Гранки с моими подписями в тот же день фельдъегерской связью отправили в Москву. Через неделю в Семипалатинск прислали только что отпечатанный номер журнала с моим очерком. А через три дня я стал старшим редактором теленовостей.
Выходить в эфир нужно было ежедневно по 15 минут. Это семь с половиной страниц машинописного текста плюс видеоряд. Для съемок мне дали изрядно потрепанную автомашину, кинооператора, у которого с перманентного похмелья вечно то не хватало плёнки, то что-то ломалось, и начинающего фотографа – племянника директора телерадиокомитета. Второй редактор отдела, только что окончивший университет, прекрасно рассказывал анекдоты, но с информацией дела у него шли туго. Так что настоящим профессионалом среди нас оказалась только девушка-звукооператор, присланная для укрепления кадров из Алма-Атинской телестудии.
В общем, чтобы накормить новостями прожорливый эфир, вертелся я, как волчок. Забот прибавила еще и возложенная на меня обязанность подбирать для читки новостей дикторов, которые сразу же приобретали бешеный успех у зрителей и… проблемы с жёнами, поклонницами и поклонниками.

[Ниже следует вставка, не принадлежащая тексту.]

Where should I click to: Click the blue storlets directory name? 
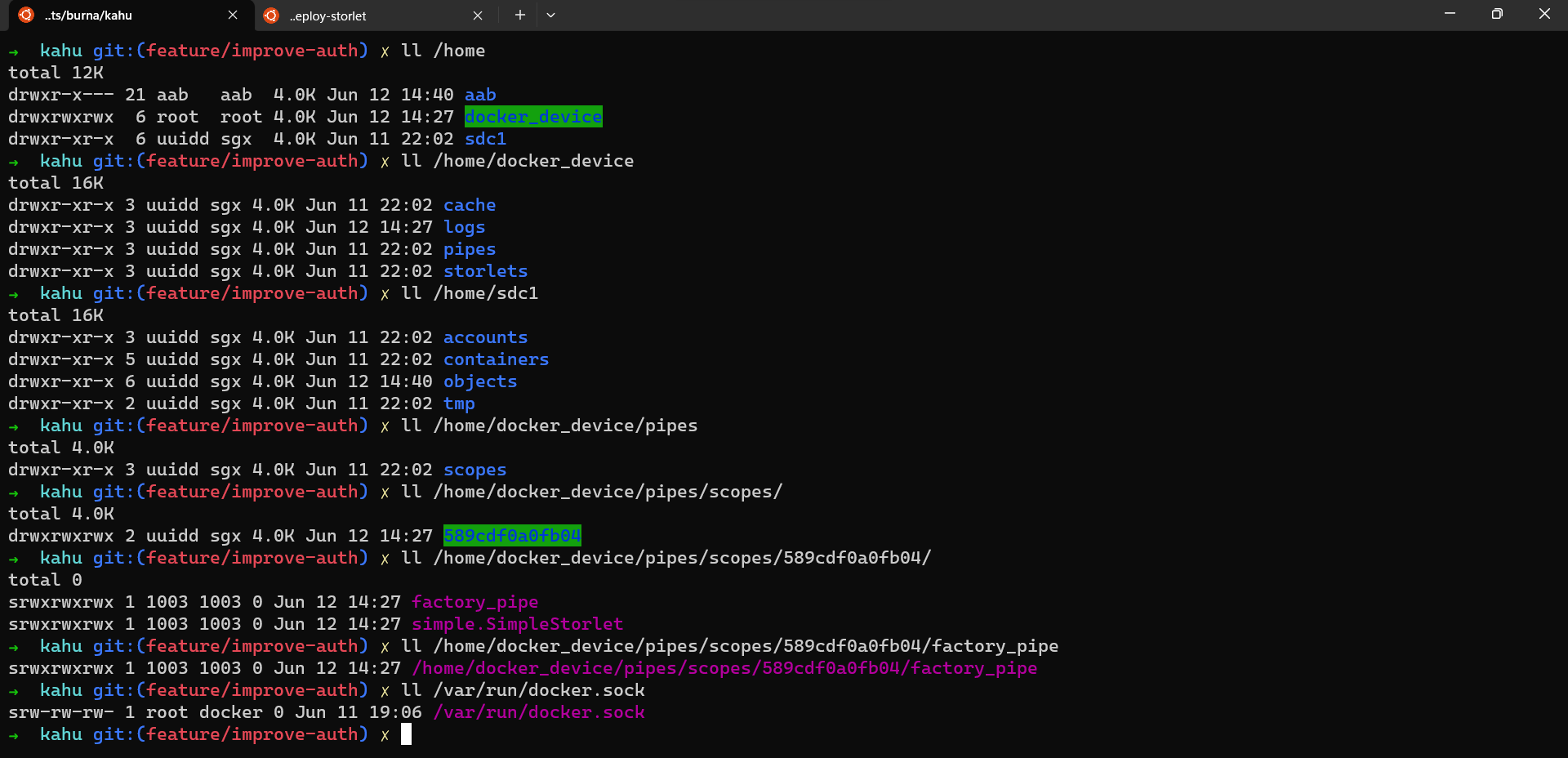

В то время некому было оградить новоявленных «телезвёзд» от назойливых почитателей. И хотя в Семипалатинске тогда насчитывалось едва ли триста тысяч жителей, ажиотаж этой малоискушенной аудитории вокруг открывшейся телестудии и её дикторов, которых экран вдруг высветил в каком-то романтическом и загадочном ореоле, принес как расплату за популярность немало бед в их личную жизнь. Так, Саша, один из наших дикторов, прежде бывший школьным учителем, – худенький, слабый здоровьем, но обладавший веским грубоватым голосом и правильными мужественными чертами лица, буквально не мог отбиться от школьниц, которые засыпали его письмами, предлагая встретиться. В конце концов он перед кем-то не устоял. Пошли сплетни, и нашей «телезвезде» с женой и двумя детьми пришлось уехать из Семипалатинска.

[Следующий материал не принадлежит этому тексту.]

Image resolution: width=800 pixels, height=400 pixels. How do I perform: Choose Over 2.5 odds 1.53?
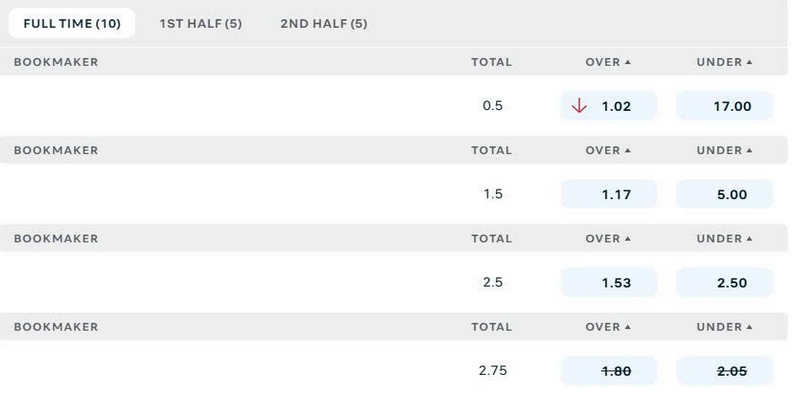click(609, 283)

Все эти светские сплетни вокруг дикторов, особенно красавиц-девушек, которых я формально принимал на работу, хотя окончательное решение конечно же принималось директором студии, отдел пропаганды и агитации обкома ставил в вину почему-то именно мне.

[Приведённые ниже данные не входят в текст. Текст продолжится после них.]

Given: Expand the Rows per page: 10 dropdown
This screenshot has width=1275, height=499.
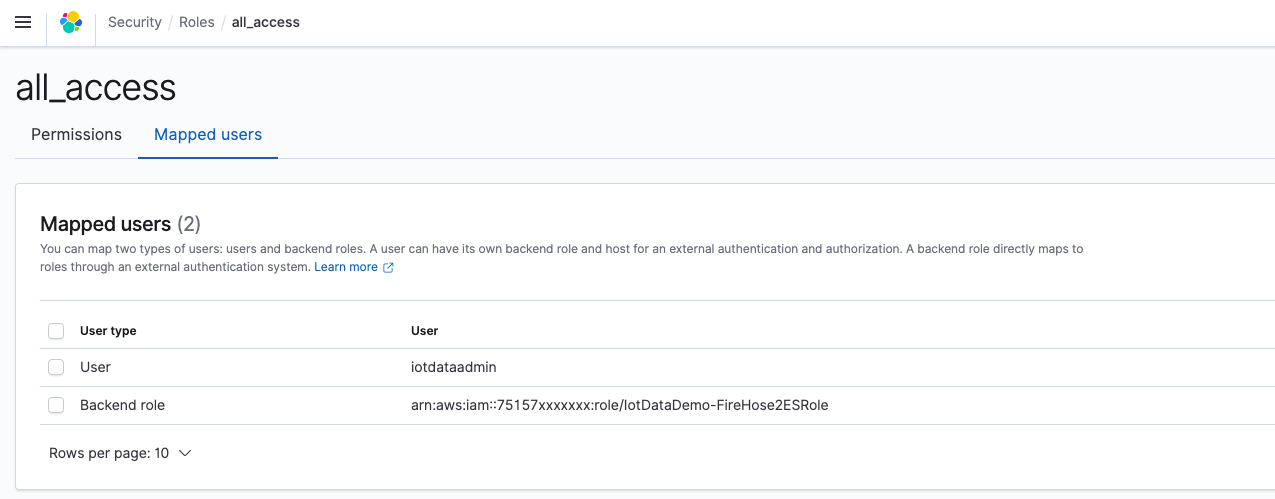Looking at the screenshot, I should (120, 453).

Но подобные текущие недоразумения были всего лишь «цветочками» в моей карьере начинающего провинциального журналиста. Главным конечно была работа: оперативное освещение событий, происходивших в области и стране. Тогда ещё в Семипалатинске не было ретранслятора, и вести из Москвы доставлялись авиапочтой. Видеоряд фиксировался на плёнке, а пояснения к нему шли машинописным текстом. Всё это нужно было редактору и звукорежиссеру совместить, и только тогда изображение и синхронный текст к нему шли в эфир.
Новому делу мне пришлось учиться, что называется, с колёс. Не обошлось и без курьёзных случаев. Как-то утром, когда я шел на работу, у меня вдруг закружилась голова, я свернул с тропинки, которая вела в студию, и… свалился в яму. Телестудия была построена на окраине города на пустыре, где когда-то были индивидуальные жилые дома. Вот я и угодил в одну из этих ям, оставшихся после сноса.
Очнулся от какого-то шороха возле уха. Любопытная пушистая белочка соскочила с около стоящего куста, видимо, решив выяснить, кто это пожаловал к ней в гости. С трудом выбравшись из ямы, со звоном в ушах и с каким-то вальяжным безразличием, отряхнувшись, я побрел в ближайшую поликлинику. Врач поставила диагноз: истощение нервов. Это произошло после двух с половиной месяцев изматывающей репортерской работы: я был в ней одновременно и руководителем, и учеником. Годы ссылки, унижающей человеческое достоинство, жизнь под надзором комендатуры научили меня не очень-то доверять окружающим. Поэтому я умолчал о том, что со мной произошло и тем более о диагнозе. И не напрасно. Я давно заметил, что мои коллеги из других редакций – молодёжной и литературного вещания, – у которых в месяц всего-то было по две передачи продолжительностью не более тридцати минут, явно завидуют мне, выскочке, не имеющему стажа в журналистике и только за один очерк в союзном журнале возведённому в ранг старшего редактора.